> _TASK DESCRIPTION_
Print the line containing "Viewport: 800px width, 601px height." and every line after it exactly as written, through the end of the records.

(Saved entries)
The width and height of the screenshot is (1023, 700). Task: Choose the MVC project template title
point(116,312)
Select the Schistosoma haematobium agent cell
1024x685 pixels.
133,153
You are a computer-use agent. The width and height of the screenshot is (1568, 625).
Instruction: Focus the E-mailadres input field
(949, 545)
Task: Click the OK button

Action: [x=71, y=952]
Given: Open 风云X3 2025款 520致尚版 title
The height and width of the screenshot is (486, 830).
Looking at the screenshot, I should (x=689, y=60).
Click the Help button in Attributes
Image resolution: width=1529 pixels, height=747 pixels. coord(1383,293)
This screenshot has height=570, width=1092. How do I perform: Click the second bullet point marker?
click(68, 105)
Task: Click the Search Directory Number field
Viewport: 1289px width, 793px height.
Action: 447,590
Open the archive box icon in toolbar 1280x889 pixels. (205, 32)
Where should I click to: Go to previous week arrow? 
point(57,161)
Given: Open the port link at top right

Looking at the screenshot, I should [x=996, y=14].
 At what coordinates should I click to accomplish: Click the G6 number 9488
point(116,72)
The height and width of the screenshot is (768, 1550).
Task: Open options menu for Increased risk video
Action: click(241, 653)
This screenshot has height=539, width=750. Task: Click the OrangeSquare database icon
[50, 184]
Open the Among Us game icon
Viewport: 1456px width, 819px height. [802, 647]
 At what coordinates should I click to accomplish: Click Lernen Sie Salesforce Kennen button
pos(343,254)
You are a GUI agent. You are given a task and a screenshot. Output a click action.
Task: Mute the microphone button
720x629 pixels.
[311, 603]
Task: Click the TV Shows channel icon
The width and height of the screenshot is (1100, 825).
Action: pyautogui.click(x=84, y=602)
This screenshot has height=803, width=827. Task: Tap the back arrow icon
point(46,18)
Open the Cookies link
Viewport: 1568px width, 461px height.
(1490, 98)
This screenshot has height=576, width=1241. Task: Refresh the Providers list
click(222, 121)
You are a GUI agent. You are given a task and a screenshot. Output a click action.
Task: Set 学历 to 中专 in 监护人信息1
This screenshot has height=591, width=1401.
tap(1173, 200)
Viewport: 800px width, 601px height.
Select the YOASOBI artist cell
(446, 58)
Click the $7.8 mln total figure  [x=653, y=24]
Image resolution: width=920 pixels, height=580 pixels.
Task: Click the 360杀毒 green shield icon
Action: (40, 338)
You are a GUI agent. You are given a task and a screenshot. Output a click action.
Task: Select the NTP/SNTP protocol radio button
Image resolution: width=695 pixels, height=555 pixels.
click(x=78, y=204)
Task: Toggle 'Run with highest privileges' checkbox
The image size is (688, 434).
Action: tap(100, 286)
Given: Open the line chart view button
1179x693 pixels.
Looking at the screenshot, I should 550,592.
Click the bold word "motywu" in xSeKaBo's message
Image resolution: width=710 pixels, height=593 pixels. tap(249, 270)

> _OUTPUT FOR THIS TASK_
Viewport: 800px width, 601px height.
Select the YOASOBI artist cell
(446, 58)
Click the $7.8 mln total figure  [x=653, y=24]
Image resolution: width=920 pixels, height=580 pixels.
Task: Click the 360杀毒 green shield icon
Action: (40, 338)
You are a GUI agent. You are given a task and a screenshot. Output a click action.
Task: Select the NTP/SNTP protocol radio button
Image resolution: width=695 pixels, height=555 pixels.
click(x=78, y=204)
Task: Toggle 'Run with highest privileges' checkbox
The image size is (688, 434).
Action: tap(100, 286)
Given: Open the line chart view button
1179x693 pixels.
Looking at the screenshot, I should 550,592.
Click the bold word "motywu" in xSeKaBo's message
Image resolution: width=710 pixels, height=593 pixels. tap(249, 270)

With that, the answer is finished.